[Saved data entries]
-------
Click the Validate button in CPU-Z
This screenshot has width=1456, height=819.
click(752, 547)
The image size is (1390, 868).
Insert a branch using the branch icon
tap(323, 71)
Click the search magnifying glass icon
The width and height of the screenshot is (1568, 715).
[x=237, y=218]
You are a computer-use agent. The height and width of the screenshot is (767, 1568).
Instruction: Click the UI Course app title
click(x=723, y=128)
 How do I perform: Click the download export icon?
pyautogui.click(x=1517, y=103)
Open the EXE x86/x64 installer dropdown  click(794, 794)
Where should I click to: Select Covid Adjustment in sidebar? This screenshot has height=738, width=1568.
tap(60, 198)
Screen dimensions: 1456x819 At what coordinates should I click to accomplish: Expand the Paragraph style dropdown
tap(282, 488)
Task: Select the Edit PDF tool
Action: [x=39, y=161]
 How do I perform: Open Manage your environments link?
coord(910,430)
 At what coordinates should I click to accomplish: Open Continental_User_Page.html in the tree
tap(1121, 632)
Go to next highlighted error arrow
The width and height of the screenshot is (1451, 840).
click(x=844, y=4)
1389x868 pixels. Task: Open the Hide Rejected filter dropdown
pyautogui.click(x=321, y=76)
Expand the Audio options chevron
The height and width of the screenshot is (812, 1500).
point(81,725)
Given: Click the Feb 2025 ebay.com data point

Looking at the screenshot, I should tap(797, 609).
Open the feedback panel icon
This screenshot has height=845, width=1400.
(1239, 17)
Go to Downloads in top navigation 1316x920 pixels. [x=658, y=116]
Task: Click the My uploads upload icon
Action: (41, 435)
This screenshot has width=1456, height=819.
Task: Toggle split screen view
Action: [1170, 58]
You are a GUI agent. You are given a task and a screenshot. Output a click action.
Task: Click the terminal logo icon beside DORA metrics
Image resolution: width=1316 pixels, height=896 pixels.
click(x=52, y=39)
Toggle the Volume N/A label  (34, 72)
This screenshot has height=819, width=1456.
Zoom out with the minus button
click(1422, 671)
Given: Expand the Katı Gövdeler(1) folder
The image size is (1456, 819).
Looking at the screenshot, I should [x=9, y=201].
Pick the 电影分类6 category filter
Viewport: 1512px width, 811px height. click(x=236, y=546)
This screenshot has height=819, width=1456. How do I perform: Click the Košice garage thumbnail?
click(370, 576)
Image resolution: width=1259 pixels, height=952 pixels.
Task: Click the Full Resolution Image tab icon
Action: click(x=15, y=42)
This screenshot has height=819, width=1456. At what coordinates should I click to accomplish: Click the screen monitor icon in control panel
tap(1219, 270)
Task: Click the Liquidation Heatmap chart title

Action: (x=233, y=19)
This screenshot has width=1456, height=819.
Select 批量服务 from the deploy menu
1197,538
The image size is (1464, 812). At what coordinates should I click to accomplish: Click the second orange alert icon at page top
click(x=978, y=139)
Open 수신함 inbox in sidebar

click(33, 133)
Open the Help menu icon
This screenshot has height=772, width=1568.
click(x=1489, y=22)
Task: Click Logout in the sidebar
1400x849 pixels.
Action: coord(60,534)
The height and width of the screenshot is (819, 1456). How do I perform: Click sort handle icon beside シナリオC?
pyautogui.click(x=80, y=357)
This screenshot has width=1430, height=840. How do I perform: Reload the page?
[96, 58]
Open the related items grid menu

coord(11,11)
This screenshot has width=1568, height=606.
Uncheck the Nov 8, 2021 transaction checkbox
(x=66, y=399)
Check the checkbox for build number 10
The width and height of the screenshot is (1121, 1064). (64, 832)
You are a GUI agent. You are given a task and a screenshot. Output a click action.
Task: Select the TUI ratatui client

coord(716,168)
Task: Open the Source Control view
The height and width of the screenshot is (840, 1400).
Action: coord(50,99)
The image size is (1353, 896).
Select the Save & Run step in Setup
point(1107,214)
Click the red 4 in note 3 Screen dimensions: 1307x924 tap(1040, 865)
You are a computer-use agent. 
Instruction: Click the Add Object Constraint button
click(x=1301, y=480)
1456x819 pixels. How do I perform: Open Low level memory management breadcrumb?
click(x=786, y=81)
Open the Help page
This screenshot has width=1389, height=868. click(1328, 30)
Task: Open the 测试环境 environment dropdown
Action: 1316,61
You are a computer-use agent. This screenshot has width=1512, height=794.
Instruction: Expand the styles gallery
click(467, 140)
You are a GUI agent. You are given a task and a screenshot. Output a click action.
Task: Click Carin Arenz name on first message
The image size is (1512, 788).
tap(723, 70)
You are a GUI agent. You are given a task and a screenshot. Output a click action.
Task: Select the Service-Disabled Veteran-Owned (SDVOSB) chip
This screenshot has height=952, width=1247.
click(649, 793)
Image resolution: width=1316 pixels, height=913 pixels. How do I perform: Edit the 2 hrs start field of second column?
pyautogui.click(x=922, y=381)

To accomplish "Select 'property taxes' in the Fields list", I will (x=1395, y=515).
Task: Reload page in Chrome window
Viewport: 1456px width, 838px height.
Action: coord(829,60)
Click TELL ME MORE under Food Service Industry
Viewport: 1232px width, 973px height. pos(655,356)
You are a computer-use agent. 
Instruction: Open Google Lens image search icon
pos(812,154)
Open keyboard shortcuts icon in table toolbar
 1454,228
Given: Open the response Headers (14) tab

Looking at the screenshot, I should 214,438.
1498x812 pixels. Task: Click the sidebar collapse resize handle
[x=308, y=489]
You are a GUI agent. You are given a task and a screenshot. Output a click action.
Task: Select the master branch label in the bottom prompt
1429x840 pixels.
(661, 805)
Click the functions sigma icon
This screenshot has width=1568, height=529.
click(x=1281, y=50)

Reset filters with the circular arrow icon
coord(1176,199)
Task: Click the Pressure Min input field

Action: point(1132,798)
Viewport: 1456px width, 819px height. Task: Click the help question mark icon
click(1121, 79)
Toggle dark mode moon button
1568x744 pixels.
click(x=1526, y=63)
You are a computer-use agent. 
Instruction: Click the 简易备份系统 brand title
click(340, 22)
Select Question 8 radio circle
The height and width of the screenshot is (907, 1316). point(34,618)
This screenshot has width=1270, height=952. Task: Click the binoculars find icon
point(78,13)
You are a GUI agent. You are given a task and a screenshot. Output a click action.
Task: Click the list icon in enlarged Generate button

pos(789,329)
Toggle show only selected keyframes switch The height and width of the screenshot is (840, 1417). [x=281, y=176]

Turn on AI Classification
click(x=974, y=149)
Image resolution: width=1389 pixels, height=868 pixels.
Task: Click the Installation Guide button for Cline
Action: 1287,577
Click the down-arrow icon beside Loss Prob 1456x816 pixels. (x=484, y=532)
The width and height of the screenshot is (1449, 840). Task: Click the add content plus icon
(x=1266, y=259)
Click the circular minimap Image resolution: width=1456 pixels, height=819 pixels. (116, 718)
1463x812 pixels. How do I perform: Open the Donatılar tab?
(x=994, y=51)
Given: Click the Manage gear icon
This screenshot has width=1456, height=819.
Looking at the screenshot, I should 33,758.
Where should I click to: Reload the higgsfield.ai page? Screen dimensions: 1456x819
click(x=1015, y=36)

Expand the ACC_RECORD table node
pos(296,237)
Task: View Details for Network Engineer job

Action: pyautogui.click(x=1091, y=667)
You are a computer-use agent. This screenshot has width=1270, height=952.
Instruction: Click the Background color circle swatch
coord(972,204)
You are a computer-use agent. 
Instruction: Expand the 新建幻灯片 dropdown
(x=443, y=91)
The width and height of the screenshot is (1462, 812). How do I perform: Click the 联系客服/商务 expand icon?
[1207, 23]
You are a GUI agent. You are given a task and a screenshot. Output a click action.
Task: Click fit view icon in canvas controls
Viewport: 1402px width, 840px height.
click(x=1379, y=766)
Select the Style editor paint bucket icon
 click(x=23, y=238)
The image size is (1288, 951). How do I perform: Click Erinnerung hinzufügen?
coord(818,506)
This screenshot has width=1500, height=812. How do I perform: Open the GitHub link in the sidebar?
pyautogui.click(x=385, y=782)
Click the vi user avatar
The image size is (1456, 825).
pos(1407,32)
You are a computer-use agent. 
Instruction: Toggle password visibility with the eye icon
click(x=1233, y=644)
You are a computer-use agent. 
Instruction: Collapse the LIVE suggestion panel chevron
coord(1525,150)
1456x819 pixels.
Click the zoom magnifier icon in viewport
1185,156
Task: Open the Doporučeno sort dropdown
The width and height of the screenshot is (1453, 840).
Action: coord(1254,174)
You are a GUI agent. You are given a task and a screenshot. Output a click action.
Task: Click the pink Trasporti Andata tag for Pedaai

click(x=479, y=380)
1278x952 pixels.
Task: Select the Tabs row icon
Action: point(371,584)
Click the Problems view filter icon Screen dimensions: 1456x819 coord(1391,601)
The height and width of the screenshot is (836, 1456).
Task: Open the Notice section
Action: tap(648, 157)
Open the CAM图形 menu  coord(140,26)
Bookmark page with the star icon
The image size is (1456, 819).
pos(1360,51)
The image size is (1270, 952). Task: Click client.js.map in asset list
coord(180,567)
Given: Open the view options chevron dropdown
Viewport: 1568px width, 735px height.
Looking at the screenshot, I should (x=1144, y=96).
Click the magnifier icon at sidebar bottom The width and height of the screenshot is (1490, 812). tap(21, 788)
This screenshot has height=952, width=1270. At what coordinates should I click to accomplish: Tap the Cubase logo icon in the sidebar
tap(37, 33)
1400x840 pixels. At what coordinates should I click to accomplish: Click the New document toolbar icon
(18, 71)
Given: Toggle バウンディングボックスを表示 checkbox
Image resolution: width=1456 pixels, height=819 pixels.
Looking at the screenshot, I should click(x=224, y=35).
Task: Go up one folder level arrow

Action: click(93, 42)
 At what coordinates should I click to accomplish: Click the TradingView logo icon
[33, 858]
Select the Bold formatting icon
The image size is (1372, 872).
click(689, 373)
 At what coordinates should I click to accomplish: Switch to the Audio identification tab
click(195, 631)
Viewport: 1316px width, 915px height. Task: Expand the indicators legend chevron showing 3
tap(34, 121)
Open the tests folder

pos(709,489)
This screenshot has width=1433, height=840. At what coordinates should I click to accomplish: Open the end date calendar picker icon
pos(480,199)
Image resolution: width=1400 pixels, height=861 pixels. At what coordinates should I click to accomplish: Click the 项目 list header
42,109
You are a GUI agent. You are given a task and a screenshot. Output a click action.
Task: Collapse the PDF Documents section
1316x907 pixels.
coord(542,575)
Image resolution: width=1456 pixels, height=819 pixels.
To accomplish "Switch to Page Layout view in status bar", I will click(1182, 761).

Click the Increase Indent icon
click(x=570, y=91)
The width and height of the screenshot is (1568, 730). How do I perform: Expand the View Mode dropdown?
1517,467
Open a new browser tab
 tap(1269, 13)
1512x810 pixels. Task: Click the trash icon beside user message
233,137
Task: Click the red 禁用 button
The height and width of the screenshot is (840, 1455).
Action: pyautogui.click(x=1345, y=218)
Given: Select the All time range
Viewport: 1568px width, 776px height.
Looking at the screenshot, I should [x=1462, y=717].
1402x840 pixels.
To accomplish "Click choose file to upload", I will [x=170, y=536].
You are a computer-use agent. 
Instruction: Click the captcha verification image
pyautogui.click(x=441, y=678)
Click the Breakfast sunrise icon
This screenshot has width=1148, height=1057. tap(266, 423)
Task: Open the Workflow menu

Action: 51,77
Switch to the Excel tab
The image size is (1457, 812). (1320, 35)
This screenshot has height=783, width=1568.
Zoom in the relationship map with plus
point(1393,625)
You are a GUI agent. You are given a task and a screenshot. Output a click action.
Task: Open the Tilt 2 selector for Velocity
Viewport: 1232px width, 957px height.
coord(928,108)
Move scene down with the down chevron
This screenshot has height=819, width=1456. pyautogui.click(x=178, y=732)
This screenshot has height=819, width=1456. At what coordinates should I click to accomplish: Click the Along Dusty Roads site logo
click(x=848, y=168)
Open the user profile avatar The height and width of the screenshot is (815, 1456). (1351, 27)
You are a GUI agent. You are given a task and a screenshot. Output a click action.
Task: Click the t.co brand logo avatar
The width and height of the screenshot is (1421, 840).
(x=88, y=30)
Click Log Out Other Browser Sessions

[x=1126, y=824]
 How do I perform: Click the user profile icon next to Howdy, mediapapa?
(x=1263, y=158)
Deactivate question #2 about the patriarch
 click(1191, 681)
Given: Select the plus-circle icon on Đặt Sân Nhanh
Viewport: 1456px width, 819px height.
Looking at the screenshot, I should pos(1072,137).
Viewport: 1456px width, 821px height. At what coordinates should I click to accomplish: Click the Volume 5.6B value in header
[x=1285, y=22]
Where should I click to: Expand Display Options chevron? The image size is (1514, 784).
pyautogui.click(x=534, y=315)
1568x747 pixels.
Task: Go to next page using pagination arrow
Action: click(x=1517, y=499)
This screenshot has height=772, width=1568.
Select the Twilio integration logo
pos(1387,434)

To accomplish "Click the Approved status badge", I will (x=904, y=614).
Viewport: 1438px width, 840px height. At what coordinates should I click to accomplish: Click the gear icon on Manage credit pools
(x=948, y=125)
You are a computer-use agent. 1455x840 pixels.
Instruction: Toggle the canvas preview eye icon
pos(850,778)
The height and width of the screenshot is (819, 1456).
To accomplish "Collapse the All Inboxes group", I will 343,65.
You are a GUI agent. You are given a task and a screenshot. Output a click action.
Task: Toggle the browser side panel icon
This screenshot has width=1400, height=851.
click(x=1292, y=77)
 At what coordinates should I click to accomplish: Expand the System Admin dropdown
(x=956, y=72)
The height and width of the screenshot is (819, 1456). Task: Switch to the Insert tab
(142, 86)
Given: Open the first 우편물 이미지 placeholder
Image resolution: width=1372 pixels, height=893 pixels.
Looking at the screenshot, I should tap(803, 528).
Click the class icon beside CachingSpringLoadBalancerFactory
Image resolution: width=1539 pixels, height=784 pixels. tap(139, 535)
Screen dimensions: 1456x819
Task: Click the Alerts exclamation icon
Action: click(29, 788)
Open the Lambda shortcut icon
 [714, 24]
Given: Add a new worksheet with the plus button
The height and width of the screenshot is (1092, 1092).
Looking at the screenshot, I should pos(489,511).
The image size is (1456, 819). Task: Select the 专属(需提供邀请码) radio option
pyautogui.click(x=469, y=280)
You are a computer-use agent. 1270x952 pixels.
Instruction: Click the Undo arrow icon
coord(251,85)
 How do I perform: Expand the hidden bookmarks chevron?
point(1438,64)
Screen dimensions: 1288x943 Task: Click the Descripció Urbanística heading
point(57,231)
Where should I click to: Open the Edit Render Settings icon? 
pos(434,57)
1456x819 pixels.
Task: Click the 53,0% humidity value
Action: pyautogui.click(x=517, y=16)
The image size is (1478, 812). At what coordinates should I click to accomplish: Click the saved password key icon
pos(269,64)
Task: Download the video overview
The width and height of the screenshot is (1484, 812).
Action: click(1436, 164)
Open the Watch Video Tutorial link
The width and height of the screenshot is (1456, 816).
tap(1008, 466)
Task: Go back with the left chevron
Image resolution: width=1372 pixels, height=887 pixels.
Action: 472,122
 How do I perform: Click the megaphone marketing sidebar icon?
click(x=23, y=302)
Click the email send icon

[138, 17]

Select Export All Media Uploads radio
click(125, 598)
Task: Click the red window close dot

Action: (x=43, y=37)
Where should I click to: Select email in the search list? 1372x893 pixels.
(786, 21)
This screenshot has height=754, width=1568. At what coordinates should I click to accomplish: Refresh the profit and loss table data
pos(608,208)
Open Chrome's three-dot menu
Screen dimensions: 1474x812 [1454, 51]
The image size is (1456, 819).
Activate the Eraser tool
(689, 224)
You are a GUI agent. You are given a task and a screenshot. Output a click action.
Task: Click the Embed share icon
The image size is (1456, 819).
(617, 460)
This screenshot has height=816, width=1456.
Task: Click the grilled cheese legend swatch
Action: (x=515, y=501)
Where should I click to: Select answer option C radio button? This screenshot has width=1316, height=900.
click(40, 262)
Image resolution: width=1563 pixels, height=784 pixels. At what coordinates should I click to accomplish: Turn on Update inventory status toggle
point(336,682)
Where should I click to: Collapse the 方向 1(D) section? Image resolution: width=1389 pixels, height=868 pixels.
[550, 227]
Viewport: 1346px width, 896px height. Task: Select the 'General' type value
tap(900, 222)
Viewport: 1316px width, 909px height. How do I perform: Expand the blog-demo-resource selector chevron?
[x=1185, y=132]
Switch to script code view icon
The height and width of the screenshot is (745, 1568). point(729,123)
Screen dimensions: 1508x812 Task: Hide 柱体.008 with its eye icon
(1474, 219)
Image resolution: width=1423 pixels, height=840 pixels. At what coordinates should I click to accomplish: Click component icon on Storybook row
-------
• [AIM OF THE EXERCISE]:
Lines with "bottom": find them in the data and copy each one.

• [FINISHED TASK]:
Task: Select the master branch label in the bottom prompt
Click the magnifier icon at sidebar bottom The width and height of the screenshot is (1490, 812). tap(21, 788)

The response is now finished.